Frente a la queja de las defensas, el titular del Juzgado de Instrucción Número 41 de Madrid recuerda que la ley del tribunal del jurado recoge que los delitos de tráfico de influencias y malversación -dos de los delitos objeto de enjuiciamiento- deben sentenciarse ante nueve ciudadanos legos en Derecho. En este escrito, en el que responde de forma conjunta a los recursos interpuestos por los tres acusados, insiste en que hay “claros indicios de tráfico de influencias”. El juez considera clave el hecho de que Begoña Gómez utilizase su vínculo matrimonial con el presidente del Gobierno, Pedro Sánchez, para favorecer sus negocios. Como ejemplo, menciona las reuniones que mantuvo en el complejo Presidencial de La Moncloa con el rector de la Complutense Joaquín Goyache o el acusado Juan Carlos Barrabés.
También por la “rapidez con la que fue tramitada la creación de la Cátedra, que el propio testigo, exvicerector de la UCM, Juan Carlos Doadrio resaltó” o la firma de cartas de apoyo a la UTE de Barrabés coincidiendo con la creación de la cátedra para la adjudicación de contratos.
Cabe destacar que algunos de esos contratos están siendo investigados por la Fiscalía Europea al haber sido financiados, en parte, con fondos comunitarios, motivo por el cual este martes la esposa de Sánchez acudió a declarar en esta ocasión como testigo, ya que en este órgano comunitario no tiene la condición de imputada.
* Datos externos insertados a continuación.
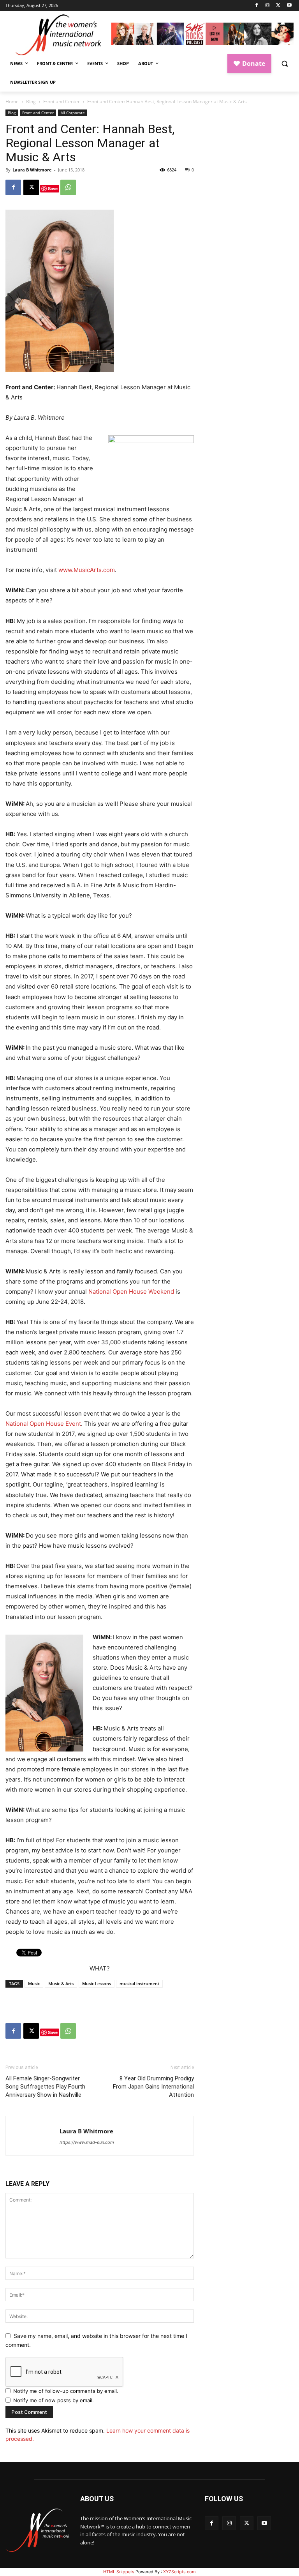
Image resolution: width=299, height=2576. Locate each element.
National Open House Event (43, 1423)
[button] (284, 64)
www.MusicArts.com (86, 570)
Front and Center (61, 101)
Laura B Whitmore (32, 170)
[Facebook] (256, 5)
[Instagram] (267, 5)
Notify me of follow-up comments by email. (65, 2391)
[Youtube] (289, 5)
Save (53, 188)
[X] (278, 5)
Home (12, 101)
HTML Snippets (118, 2571)
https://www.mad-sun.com (87, 2142)
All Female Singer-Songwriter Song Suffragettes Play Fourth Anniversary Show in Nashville (45, 2086)
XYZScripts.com (179, 2571)
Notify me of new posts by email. (53, 2400)
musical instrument (139, 1983)
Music (34, 1983)
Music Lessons (96, 1983)
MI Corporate (72, 112)
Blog (31, 101)
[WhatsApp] (68, 187)
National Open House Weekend (131, 1291)
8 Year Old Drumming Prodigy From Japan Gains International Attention (153, 2086)
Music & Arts (61, 1983)
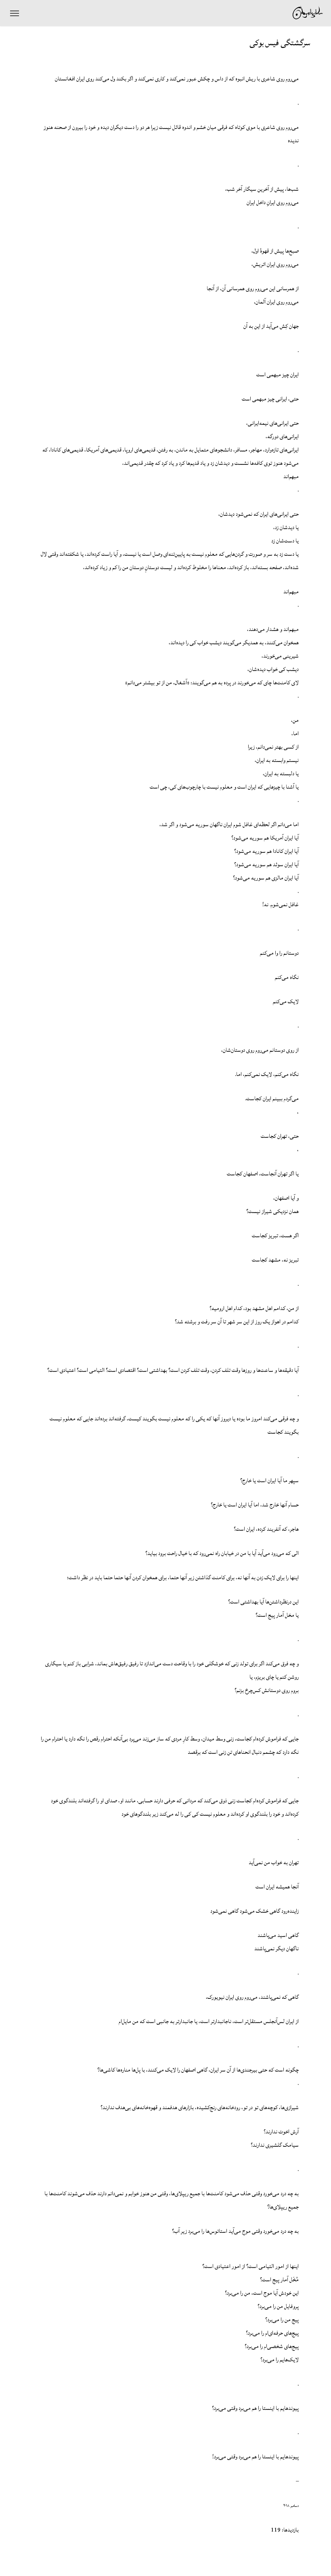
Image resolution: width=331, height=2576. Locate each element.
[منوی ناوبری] (14, 13)
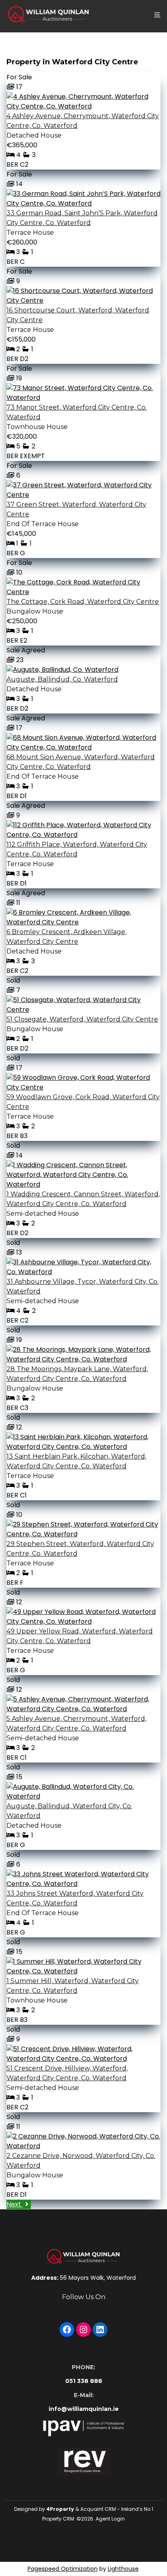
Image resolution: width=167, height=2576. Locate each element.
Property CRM (58, 2518)
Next (14, 2204)
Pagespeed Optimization (63, 2569)
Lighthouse (123, 2569)
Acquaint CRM (98, 2509)
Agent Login (110, 2518)
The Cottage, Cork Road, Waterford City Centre (82, 601)
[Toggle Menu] (157, 14)
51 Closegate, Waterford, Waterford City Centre (82, 1019)
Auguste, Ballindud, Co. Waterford (62, 679)
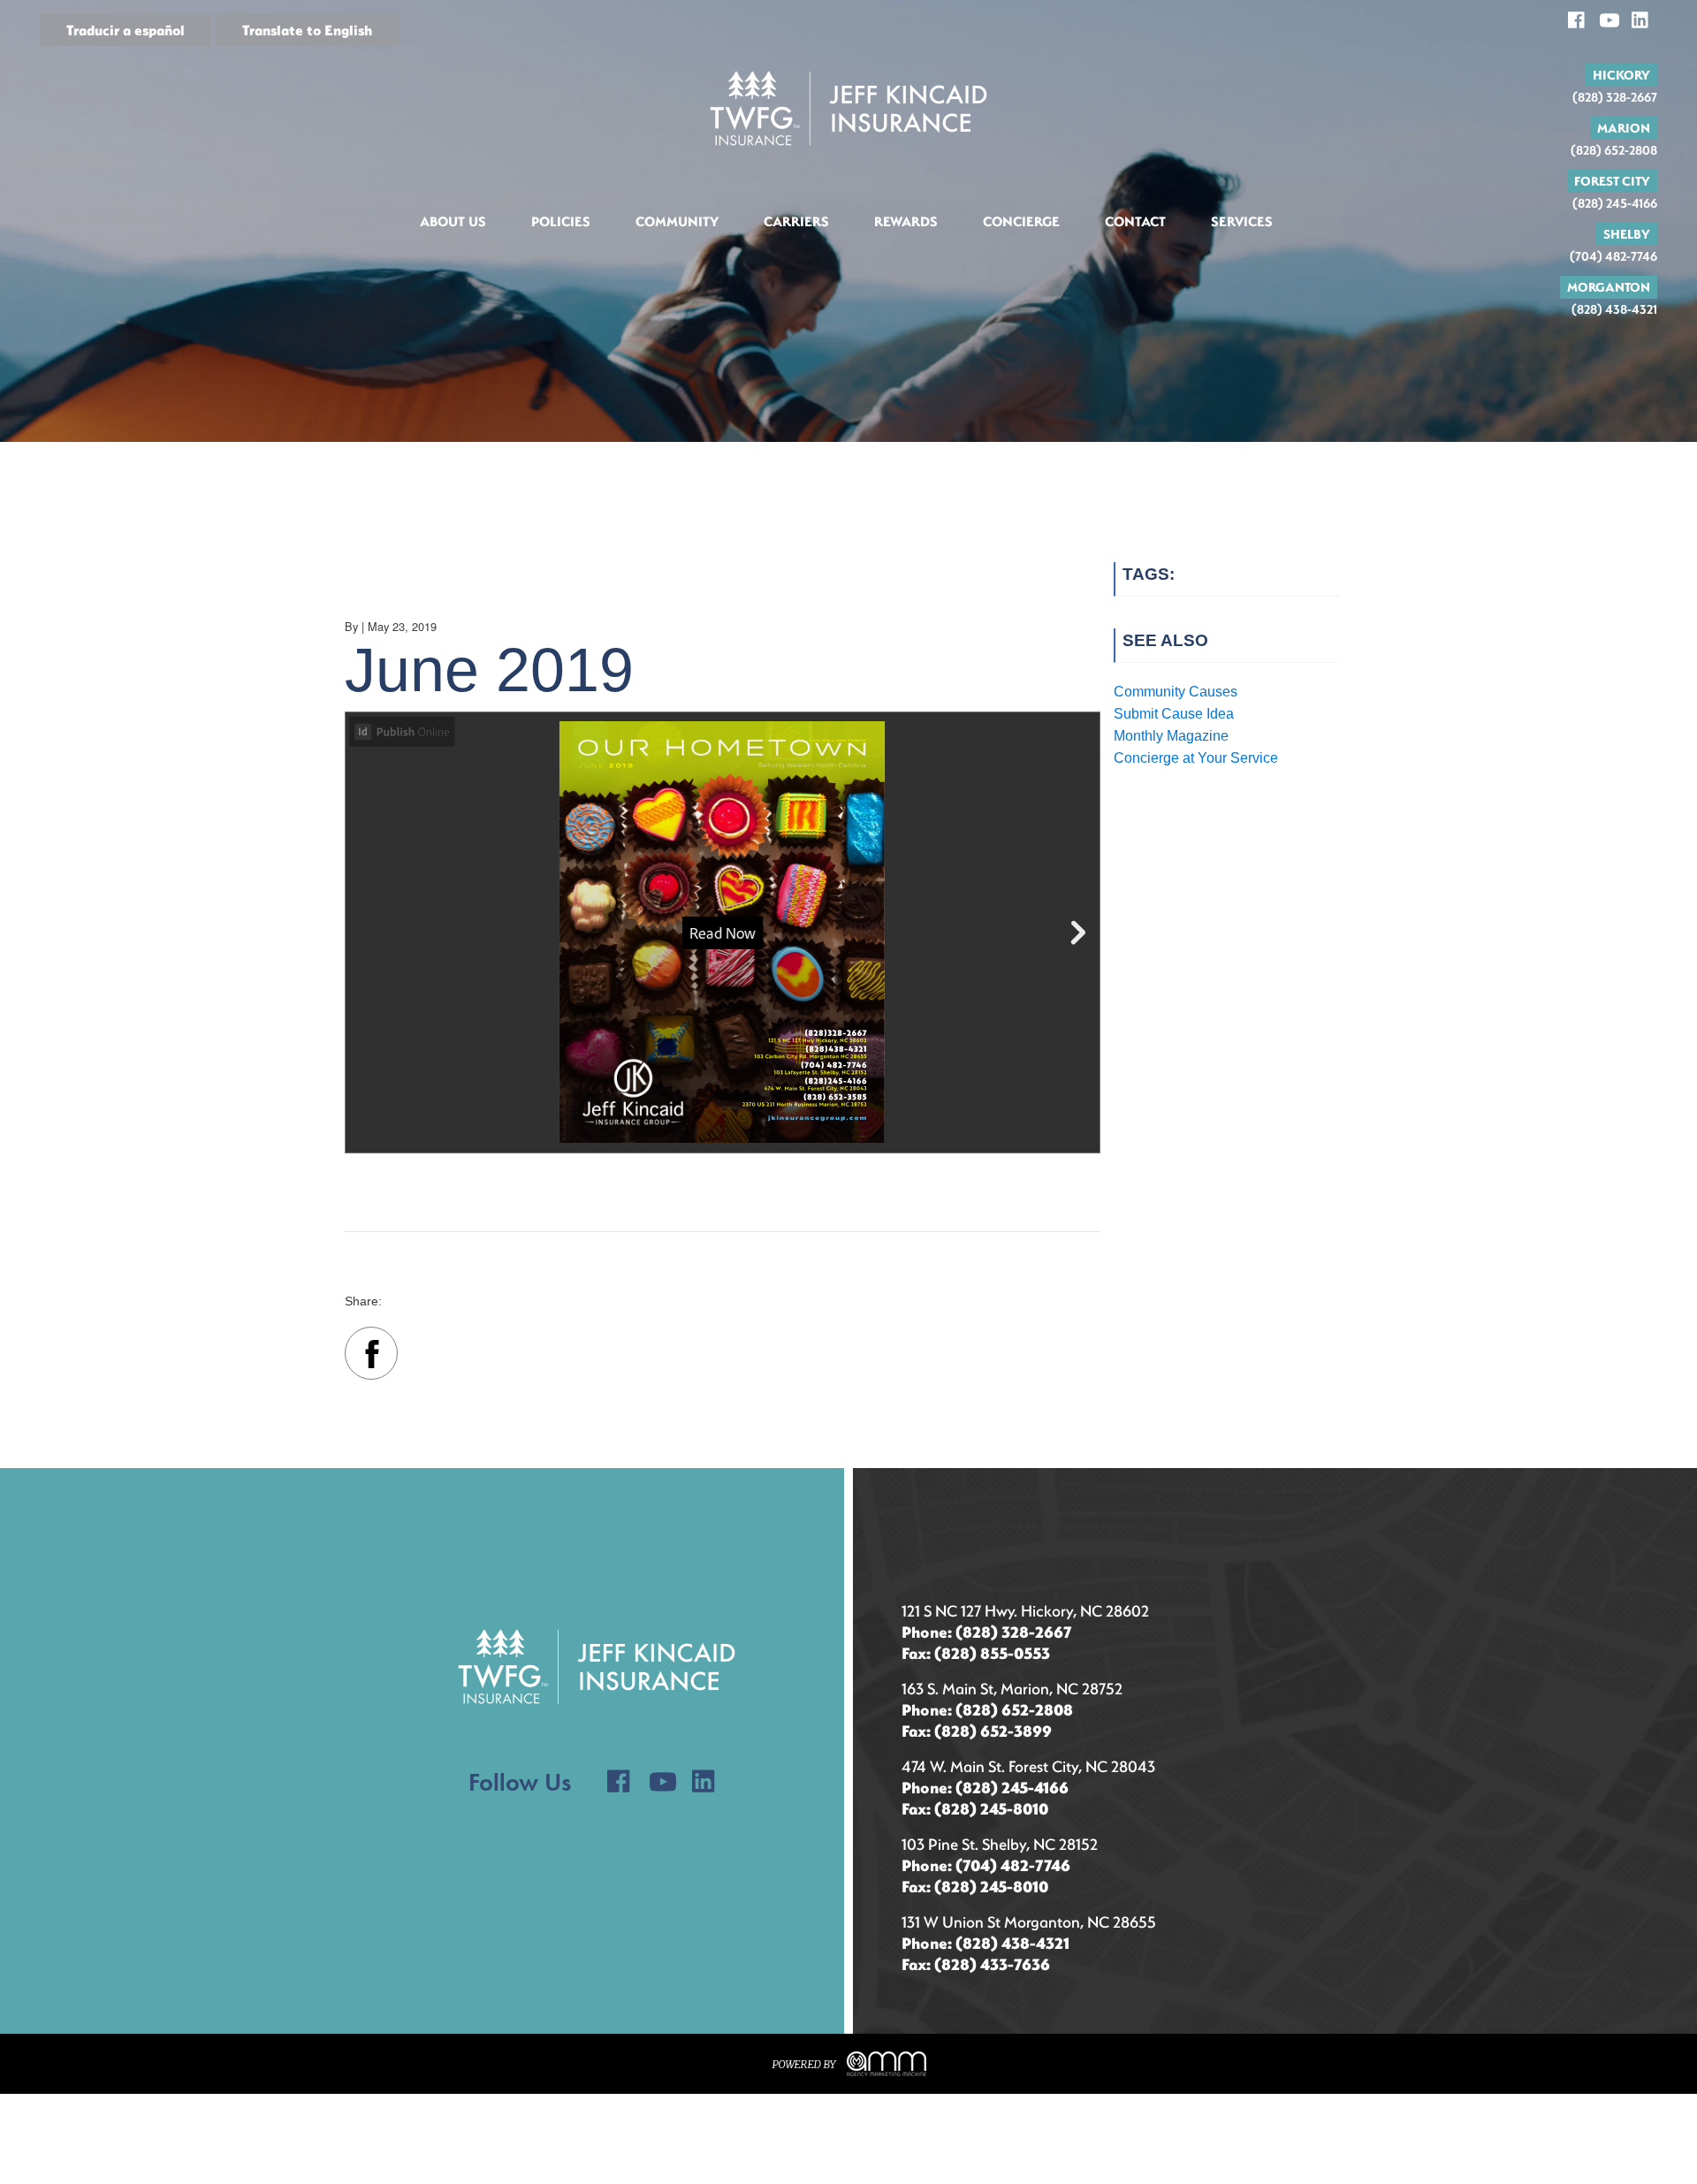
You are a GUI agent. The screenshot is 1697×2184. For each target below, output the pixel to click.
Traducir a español (125, 29)
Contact (1135, 221)
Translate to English (307, 29)
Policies (560, 221)
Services (1242, 221)
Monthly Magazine (1171, 735)
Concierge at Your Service (1196, 757)
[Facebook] (371, 1357)
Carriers (796, 221)
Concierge (1021, 221)
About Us (453, 221)
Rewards (906, 221)
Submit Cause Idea (1174, 713)
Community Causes (1175, 691)
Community (677, 221)
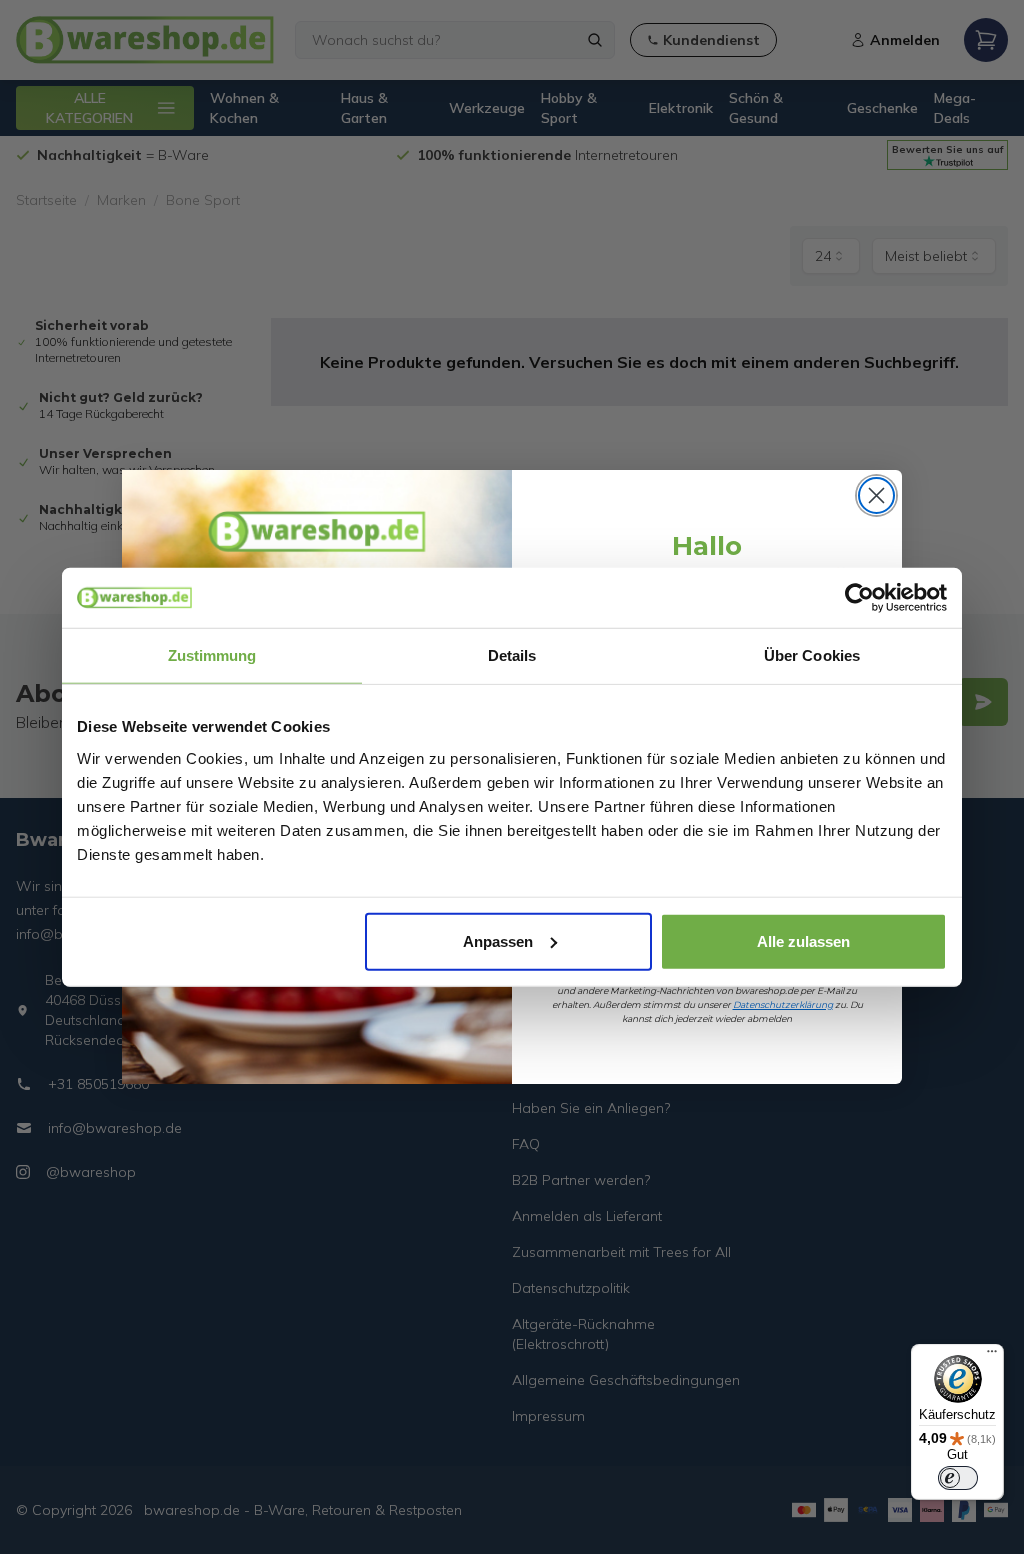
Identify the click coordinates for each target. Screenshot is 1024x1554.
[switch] (958, 1478)
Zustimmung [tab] (212, 655)
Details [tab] (512, 655)
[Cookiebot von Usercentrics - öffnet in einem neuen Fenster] (859, 598)
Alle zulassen (803, 940)
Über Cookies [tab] (812, 655)
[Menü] (992, 1356)
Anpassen (498, 940)
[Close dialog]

Allí dijo que no era amiga de Barrabés y que no recordaba haberle firmado cartas de recomendación.
Por lo que “los hechos indiciariamente atribuidos a la investigada Begoña Gómez pudieron suponer que, desde la llegada de su esposo primero a la Secretaría General del PSOE y, sobre todo, a la Presidencia del Gobierno, se tomaron determinadas decisiones públicas favorables a la cátedra y al proyecto TSC, que pudieron obtenerse mediante un aprovechamiento singular de su posición relacional”, reza el escrito.
En lo que respecta al delito de corrupción e los negocios en el sector privado, rechaza la tesis de las defensas de la imposibilidad de su comisión porque la Complutense es una entidad pública porque, antes de constituirse la Cátedra, la esposa de Sánchez tenía “la intención” de apropiarse del software. De modo que entiende que “en estas negociaciones intervenía con un claro interés particular” para, “quizá, ser explotado económicamente por medio de la mercantil que constituyó con el mismo nombre que la Cátedra”.
En cuanto al delito de apropiación indebida, el juez instructor apunta a que Gómez “actuó de facto como gestora principal del proyecto de la cátedra y del software, con capacidad de dirección e interlocución sobre recursos universitarios, aportaciones empresariales y desarrollo tecnológico, y pudo exceder ese ámbito desviando el activo hacia sus intereses propios en perjuicio de la UCM”.
Respecto a la malversación, Peinado resalta el papel de Cristina Álvarez al hacer tareas privadas para la esposa de Sánchez pese a estar pagada con fondos públicos.